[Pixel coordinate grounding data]
....

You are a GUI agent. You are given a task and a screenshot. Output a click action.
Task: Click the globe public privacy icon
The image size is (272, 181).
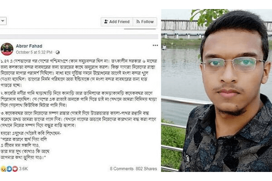58,52
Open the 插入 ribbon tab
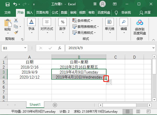157x115 pixels. (30, 12)

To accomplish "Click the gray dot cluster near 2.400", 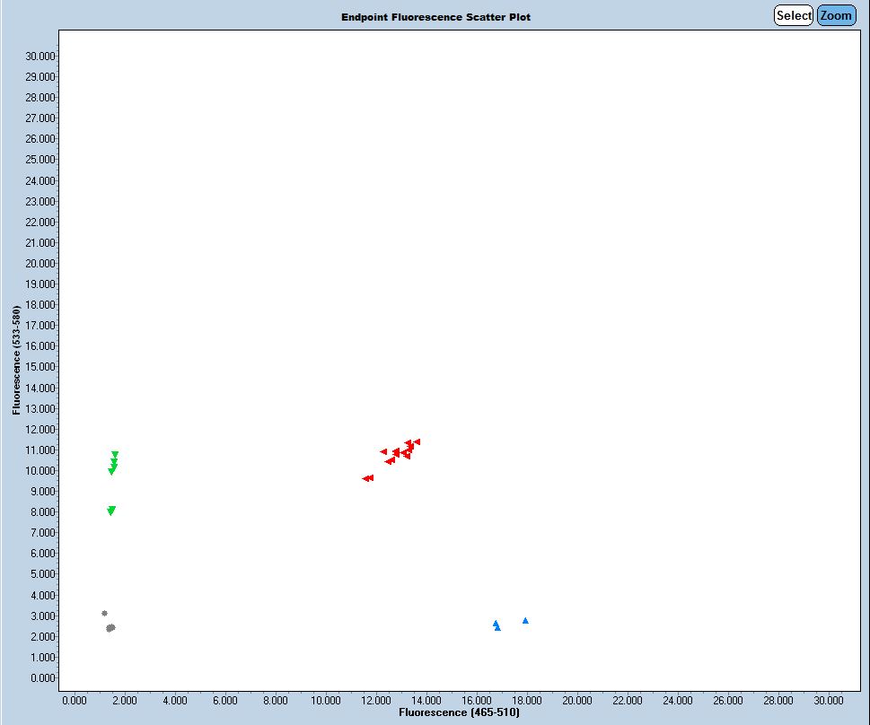I will [x=110, y=628].
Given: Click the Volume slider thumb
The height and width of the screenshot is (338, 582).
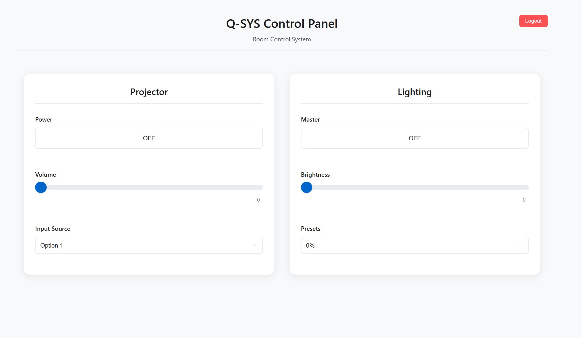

....

** Required action **
Among the entries above, how many lines hold the word "screenshot"? Reply with only that number.

** Task response **
2